Consideration of a change is usually because one’s present position does not offer the growth environment that is necessary for advancement. It is to be hoped that one’s present company has helped you progress professionally and, as a result, you may feel uncomfortable resigning. You will be leaving managers and co-workers, some of whom you may see socially and have been instrumental in advancing your career.
WHAT CAN YOU EXPECT WHEN YOU TENDER YOUR RESIGNATION ?
Your company will be sorry to lose you. You have contributed to their sales and profits. Probably you are involved in projects that require unique talents. Put yourself in your boss’s position. What would you do ?
THE COUNTER OFFER
It is natural to resist change and disruption. Your boss will be no exception. He will want to keep you and will attempt to do so with a counter offer. In his eyes, your acceptance of a new job is definitely a mistake. In truth an acceptance of a counter offer is usually the biggest mistake you can make. The better the devil you know attitude will not work past the “honeymoon” period.
COUNTER OFFERS HAVE MANY VARIATIONS
- “I guess it’s my fault for not telling you, but we have some plans for you which we intended to implement next month”
- “This is strictly confidential information. We have some re-organisation developing which will mean a significant promotion for you within six months”
- “We will match or better your new offer. The raise was supposed to go into effect the first of the next quarter anyway, but because of your fine record, we will start it on the first of the month”
- The CHAIRMAN, CHIEF EXECUTIVE and FINANCE DIRECTOR want to have dinner with you before you make your final decision”
THE IMPLICATIONS OF THE COUNTER OFFER Of course it is flattering.
Your emotions can obscure the objectiveness used when you make the decision to leave your present employer. It is natural to have a “buyer’s remorse” – that vague apprehension of change that urges you to reconsider. Ask yourself these questions:
- I made the decision to leave because I felt that the new position offered the sort of environment that would better fill my career needs. If I stay, will the situation here really improve just because I said I was quitting ? (99 time outs of 100 the answer is NO)
- If I stay, will my loyalty be suspect and affect my chance for advancement in the future ? (almost certainly the answer is YES)
- They are offering me a rise to stay. Could it be my annual review coming early ?
- The raise they’ve offered is above the guidelines for my job. Does this mean they are “buying time” until they can find my replacement ?
THE PROFESSIONAL ATTITUDE
The professional will make a career decision objectively. It will be free of the emotional pressures one is likely to feel when being urged to reconsider. Advice will be offered by well-meaning friends, relatives and business associates. Depend primarily upon your own judgement because only you are in the position to understand the implications of the counter offer. Expect your company to be sorry to lose you and to make some attempt to keep you. At best, their response should be considered flattering but beset with numerous pitfalls you should not risk.

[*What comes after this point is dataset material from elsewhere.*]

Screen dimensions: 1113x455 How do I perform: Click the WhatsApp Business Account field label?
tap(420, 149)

End your relationship in a professional manner – on a good but decisive note. Your new company will be anxious for you to start, so do so as soon as possible. One week’s notice is often adequate; a maximum of two weeks is always sufficient.
The counter offer is nothing more than a belated affirmation of the contributions you have made. Move ahead to your new position with the goal of making yourself as valuable to your new employer as you were to the old.